* [SUPPLIED DATA]:

□ □ □ □

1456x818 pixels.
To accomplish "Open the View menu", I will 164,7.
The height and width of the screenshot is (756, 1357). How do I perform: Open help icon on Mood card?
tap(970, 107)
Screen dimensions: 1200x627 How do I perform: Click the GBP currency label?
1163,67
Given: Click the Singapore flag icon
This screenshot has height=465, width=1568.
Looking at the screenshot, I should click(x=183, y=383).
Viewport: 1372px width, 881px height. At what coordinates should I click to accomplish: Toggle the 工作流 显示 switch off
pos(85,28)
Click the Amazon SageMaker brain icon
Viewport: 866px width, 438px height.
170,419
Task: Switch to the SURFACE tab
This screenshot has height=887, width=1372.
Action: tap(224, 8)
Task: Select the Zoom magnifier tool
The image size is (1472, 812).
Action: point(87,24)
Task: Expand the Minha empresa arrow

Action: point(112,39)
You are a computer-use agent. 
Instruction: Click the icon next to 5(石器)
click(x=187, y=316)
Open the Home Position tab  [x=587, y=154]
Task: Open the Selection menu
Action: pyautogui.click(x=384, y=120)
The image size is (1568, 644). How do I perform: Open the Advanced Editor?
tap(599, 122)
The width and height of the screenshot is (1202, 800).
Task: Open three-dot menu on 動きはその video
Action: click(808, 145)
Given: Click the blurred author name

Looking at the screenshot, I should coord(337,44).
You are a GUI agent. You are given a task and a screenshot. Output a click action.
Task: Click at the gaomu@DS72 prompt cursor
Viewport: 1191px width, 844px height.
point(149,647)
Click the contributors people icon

□ □ □ □

* [SHORT EXERCISE]: Copy the items between the lines holding "Open the Home" and "Looking at the screenshot, I should coord(337,44).", inclusive, reproducing each line verbatim.

* [SOLUTION FOR THIS EXERCISE]:
Open the Home Position tab  [x=587, y=154]
Task: Open the Selection menu
Action: pyautogui.click(x=384, y=120)
The image size is (1568, 644). How do I perform: Open the Advanced Editor?
tap(599, 122)
The width and height of the screenshot is (1202, 800).
Task: Open three-dot menu on 動きはその video
Action: click(808, 145)
Given: Click the blurred author name

Looking at the screenshot, I should coord(337,44).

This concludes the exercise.